The legal battle with the European Union is heading to a close, but doubts remain for Microsoft.
March 15, 2004: 1:05 PM EST
By Paul R. La Monica, CNN/Money senior writer

NEW YORK (CNN/Money) - The end of Microsoft's antitrust legal battle with the European Union may soon be at hand.

Fifteen European nations agreed unanimously Monday to back a plan by the European Commission that would impose a fine on Microsoft and force it to change the way it ships its Windows Media Player software to computer manufacturers. A final ruling is due on March 24.

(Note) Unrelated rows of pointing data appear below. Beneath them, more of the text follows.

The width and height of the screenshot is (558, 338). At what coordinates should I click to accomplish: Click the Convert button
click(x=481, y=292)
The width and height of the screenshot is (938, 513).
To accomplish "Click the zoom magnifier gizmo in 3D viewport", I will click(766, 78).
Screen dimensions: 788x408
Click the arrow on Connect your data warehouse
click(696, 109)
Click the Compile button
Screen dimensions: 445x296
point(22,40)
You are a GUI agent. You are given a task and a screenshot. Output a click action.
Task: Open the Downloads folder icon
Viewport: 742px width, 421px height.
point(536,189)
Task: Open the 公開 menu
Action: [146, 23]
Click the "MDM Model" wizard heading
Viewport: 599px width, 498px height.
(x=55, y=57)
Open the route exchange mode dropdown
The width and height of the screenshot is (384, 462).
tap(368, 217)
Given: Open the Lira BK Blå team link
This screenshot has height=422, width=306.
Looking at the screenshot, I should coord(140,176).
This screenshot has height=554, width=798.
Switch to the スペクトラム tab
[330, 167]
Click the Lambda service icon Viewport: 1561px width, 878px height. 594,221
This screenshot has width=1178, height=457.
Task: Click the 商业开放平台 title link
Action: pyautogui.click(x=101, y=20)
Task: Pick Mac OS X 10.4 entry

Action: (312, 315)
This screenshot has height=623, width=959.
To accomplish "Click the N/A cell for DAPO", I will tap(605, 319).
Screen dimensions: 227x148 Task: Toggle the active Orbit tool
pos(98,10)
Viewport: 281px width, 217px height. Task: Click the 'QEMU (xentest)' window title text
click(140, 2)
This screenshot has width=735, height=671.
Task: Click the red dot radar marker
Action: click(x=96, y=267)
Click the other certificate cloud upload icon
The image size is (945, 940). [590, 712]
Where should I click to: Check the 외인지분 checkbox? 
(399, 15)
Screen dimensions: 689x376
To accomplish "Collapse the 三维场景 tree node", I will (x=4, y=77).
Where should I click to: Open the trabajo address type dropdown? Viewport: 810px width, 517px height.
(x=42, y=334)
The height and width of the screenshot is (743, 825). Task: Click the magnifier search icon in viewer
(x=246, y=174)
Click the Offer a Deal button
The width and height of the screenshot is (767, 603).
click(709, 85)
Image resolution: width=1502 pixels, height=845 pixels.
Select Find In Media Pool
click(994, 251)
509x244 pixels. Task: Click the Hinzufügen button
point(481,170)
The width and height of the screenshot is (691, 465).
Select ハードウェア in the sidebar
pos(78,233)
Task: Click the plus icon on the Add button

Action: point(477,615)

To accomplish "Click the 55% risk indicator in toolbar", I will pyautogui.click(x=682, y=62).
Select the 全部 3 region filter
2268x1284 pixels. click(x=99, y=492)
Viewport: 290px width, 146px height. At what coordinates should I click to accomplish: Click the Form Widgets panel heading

And investors hope that a resolution to this fight, regardless of whether there's a settlement or a big fine, could serve as a catalyst to finally get Microsoft's shares moving significantly higher again.

The EU litigation overhang has helped to keep a cap on Microsoft's stock for the better part of a year. Shares of Microsoft (MSFT: Research, Estimates) have gained just 3 percent in the past 12 months, compared to a 35 percent rise for the S&P 500 and 48 percent gain in the Nasdaq.

Waiting for a plan

One of Wall Street's biggest gripes with Microsoft during this time has been that the company continued to increase its formidable cash stockpile. As of the end of December, Microsoft had $52.8 billion in cash on its balance sheet.

Microsoft has maintained that it needs such a large amount in its coffers because of outstanding legal cases, most notably the one with the EU. But now that the EU situation is nearing a conclusion, investors will clamor for more details about what Microsoft will do with its cash.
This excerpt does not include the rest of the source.